Warm, positive relationships with Turks open the door to greater understanding of differences and give me more tolerance for the frustrations of living here. 

Question: What has been your experience with cross-cultural friendships? 





Thursday, August 18, 2011

My Turkish Treasures


I’m always looking for a reason to celebrate or have a party. This week my family experienced a joyful homecoming. We welcomed our fifth member, a young Turkish woman, back from HER six week trip to America.  Two days later we had a great time hosting a birthday party for her. 

Bahar surprised me by arriving two hours early the day of the party. Still under the effects of jet lag, she’d left work early to rest before our guests came. When the doorbell rang I was in shorts and a tank top, sweaty from working in a hot kitchen, and I hadn’t put on makeup or combed my hair all day. 

In my earlier days, when I was more preoccupied with being Mrs. Perfect and having everything go smoothly as planned, I would have been jolted by a visitor arriving two hours early while I was preparing for a party. But this time I was glad Bahar felt enough like family to come.  I set her up in a bedroom to rest while I made dinner, and ironed my clothes. Then Bahar made the salad and set the table while I got dressed. We had a quiet dinner with my husband and the kids at 6:30, followed by the hurry to get ready. 

It was a memorable party. The doorbell began ringing at 8:00, and we had about 15 guests who continued arriving until 9:30. My son left three or four times to collect first time visitors from the bus stop.

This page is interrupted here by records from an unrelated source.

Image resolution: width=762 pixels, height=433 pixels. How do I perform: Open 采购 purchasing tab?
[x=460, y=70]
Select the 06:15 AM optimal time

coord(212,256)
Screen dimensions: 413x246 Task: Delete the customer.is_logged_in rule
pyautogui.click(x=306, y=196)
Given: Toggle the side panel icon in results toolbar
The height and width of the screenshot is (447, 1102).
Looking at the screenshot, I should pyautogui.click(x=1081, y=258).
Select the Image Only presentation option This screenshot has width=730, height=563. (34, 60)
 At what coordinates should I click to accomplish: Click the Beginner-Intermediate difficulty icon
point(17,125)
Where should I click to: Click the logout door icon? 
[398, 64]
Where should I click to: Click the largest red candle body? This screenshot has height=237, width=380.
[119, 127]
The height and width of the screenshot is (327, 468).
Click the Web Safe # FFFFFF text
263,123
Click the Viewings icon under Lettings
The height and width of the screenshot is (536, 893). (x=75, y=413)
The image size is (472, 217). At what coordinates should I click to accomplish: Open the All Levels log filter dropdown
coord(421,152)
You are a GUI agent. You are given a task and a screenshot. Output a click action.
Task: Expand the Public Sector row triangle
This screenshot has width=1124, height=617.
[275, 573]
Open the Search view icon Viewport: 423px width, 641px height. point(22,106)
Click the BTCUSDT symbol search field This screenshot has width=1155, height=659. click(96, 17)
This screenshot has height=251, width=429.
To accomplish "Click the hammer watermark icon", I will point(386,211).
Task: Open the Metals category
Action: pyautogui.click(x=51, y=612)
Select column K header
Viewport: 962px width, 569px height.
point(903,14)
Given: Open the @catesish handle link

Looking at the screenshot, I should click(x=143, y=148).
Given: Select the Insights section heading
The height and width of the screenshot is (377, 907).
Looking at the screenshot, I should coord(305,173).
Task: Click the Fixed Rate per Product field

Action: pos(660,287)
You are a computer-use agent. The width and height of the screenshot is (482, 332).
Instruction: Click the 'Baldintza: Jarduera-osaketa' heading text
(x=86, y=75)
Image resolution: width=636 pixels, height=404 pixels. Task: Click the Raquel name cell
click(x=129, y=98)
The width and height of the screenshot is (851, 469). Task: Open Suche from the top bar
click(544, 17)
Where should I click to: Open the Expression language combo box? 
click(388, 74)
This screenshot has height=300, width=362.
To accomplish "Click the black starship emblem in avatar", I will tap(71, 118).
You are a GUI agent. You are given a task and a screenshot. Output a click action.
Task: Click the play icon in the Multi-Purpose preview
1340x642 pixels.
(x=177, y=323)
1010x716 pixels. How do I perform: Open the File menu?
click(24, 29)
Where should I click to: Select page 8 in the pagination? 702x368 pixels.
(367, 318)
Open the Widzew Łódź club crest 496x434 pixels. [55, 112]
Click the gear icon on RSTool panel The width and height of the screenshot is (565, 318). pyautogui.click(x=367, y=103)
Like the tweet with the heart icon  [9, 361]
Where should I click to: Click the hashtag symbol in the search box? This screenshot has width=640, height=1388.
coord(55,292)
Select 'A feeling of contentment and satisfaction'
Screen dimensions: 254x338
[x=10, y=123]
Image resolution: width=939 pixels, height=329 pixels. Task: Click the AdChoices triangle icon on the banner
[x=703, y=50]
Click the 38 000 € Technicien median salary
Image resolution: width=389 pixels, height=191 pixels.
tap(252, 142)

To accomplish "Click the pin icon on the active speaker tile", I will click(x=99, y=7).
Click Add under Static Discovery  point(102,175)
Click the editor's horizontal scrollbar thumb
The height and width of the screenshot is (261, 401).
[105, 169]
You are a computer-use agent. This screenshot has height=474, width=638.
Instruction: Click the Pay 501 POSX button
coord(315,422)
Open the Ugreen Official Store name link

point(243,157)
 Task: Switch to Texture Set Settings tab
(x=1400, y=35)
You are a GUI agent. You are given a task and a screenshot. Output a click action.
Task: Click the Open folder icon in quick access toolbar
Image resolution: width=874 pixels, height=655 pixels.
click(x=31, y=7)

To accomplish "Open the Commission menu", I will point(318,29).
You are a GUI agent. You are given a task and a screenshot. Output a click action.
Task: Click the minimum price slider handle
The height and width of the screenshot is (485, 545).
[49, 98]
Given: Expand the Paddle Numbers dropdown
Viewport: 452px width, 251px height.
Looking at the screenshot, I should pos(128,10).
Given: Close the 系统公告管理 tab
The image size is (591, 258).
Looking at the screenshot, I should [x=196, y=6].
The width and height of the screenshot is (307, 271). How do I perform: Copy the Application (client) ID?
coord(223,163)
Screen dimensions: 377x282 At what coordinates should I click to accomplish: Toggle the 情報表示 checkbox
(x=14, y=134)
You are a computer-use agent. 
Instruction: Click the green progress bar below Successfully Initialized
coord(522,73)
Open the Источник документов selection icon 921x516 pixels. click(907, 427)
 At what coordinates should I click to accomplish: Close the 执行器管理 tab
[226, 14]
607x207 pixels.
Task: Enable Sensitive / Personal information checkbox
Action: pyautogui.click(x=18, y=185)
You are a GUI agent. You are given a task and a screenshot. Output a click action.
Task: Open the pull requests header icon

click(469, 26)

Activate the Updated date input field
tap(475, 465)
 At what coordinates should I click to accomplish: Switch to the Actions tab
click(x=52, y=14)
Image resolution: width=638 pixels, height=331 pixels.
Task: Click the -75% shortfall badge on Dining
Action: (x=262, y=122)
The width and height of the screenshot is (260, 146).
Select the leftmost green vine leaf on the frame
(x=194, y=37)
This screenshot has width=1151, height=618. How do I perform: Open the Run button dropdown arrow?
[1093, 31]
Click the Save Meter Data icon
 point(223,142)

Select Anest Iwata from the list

Two guests broke their Ramadan fasts in my kitchen with left-overs from our dinner, the Mslm at 8:10 and the Chrstn at 8:30, while the others had cheesecake and snacks in the living room. One friend arrived with her huge dog, which stayed on our balcony 10 minutes before beginning to howl. I spent the evening between the kitchen and the living room, sitting down to talk with friends when I had a free moment. What I enjoyed most was hearing Bahar’s animated laugh as she talked with friends she hadn’t seen for six weeks.

True Value

If I left Turkey tomorrow, the most valuable thing I would take with me would be the friendships my husband and I have cultivated with Turks. It’s easy for cross-cultural workers like us to stay in our own cultural ghettos when it comes to genuine friendship, and in all honesty I am tempted to approach nationals as a teacher or mentor, instead of as a learner and friend. That’s a mistake I don’t want to make.

Let me introduce you to a few friends who enrich my life and consistently teach me new things:

  • Bahar, who is 15 years younger than I, continually shows me what faithfulness and loyalty look like.
  • Eda is a feisty, free-thinking literature teacher, a Mslm who freely explores all kinds of spiritual systems and beliefs. She has shown me something about how modern Turks think.
  • Handan is a pillar in her church, active in discipling others.  When I visit her, we laugh and talk plenty, but we always take time to read a scripture passage and pray together. From her I’ve learned about hospitality. Handan is always ready to welcome a guest with a glass of tea and homemade cookies from her freezer, even if her kitchen is piled with dishes and the living room is a wreck.
  • Elif is a working mother raising two children alone.  She is always excited to share the message with people God puts in her path.  From her, I’ve learned about joy in the midst of trial.

These are my Turkish treasures, friends that bring joy and value to my life.